Copy out the records word for word, starting at the line containing "Where should I click to: Switch" and ending at the line containing "Action: coord(219,104)", both lines included.
──────
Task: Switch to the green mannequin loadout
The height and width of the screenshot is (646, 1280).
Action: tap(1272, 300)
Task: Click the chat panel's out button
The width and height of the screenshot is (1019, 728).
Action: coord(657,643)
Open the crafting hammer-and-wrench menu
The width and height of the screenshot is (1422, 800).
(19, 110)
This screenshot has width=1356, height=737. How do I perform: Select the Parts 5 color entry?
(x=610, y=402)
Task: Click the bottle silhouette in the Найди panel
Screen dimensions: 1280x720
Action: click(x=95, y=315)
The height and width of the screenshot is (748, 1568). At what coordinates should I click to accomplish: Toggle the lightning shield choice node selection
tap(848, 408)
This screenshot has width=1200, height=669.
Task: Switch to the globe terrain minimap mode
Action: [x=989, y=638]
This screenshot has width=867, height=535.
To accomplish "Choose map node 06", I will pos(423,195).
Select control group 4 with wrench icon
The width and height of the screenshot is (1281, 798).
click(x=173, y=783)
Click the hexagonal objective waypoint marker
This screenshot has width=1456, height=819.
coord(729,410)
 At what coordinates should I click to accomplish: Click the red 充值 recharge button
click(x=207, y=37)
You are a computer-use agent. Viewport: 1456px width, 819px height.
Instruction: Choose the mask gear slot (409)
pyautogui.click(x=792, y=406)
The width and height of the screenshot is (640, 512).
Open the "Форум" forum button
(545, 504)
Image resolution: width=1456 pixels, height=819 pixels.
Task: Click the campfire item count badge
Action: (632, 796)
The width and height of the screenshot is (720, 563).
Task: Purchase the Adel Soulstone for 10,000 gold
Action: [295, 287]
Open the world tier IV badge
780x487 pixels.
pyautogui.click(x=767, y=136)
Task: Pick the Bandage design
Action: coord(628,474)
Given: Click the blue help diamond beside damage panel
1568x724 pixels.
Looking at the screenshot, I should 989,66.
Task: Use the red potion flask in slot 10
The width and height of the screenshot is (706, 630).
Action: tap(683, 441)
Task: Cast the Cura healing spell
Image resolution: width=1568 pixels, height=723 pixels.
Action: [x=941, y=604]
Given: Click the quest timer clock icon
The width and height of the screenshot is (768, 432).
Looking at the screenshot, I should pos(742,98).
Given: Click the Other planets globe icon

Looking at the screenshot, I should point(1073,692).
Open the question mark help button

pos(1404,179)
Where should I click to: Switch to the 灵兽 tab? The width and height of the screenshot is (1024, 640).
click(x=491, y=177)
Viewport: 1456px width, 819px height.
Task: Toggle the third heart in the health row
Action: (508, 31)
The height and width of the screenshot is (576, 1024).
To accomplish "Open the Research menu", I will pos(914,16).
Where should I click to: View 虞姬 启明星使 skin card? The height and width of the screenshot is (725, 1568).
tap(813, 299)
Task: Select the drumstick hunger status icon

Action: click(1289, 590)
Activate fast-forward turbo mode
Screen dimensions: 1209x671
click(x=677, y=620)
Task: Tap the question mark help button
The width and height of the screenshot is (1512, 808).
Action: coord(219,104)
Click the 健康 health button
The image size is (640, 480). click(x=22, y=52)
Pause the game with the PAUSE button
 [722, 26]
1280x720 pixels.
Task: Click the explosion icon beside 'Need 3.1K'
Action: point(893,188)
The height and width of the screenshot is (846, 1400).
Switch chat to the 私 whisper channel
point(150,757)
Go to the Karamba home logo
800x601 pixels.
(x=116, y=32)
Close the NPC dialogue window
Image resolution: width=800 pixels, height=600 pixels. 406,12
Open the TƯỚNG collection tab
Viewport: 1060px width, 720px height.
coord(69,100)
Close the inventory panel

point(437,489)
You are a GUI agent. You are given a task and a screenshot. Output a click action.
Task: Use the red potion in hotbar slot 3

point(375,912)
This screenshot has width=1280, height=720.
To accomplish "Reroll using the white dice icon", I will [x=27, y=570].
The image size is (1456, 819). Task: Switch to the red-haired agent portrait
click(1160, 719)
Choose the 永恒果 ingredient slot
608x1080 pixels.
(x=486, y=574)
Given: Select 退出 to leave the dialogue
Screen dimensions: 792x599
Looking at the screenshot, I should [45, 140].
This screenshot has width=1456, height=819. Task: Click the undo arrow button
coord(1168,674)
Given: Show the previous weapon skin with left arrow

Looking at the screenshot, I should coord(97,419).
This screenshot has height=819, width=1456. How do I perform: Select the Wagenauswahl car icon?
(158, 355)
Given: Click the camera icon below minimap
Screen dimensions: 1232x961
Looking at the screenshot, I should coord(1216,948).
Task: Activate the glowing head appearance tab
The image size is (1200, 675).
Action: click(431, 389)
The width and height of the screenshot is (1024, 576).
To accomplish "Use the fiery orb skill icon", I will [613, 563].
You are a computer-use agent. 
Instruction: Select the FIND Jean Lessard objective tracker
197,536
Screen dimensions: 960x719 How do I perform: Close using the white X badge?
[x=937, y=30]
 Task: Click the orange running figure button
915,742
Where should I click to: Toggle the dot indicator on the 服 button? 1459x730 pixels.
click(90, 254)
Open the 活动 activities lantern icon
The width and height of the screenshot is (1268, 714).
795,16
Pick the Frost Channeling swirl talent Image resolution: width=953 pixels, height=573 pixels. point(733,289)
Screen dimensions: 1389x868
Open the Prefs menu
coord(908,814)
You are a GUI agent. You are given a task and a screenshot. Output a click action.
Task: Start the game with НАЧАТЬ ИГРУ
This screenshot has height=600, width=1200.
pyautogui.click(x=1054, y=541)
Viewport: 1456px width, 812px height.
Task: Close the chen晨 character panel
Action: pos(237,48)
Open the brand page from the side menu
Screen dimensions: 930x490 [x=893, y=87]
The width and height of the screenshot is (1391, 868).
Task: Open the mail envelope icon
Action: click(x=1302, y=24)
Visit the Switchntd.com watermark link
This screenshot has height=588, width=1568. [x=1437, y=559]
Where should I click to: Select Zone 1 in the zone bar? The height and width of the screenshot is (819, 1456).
──────
> _WRITTEN RESPONSE_:
Where should I click to: Switch to the 灵兽 tab? The width and height of the screenshot is (1024, 640).
click(x=491, y=177)
Viewport: 1456px width, 819px height.
Task: Toggle the third heart in the health row
Action: (508, 31)
The height and width of the screenshot is (576, 1024).
To accomplish "Open the Research menu", I will pos(914,16).
Where should I click to: View 虞姬 启明星使 skin card? The height and width of the screenshot is (725, 1568).
tap(813, 299)
Task: Select the drumstick hunger status icon

Action: click(1289, 590)
Activate fast-forward turbo mode
Screen dimensions: 1209x671
click(x=677, y=620)
Task: Tap the question mark help button
The width and height of the screenshot is (1512, 808).
Action: coord(219,104)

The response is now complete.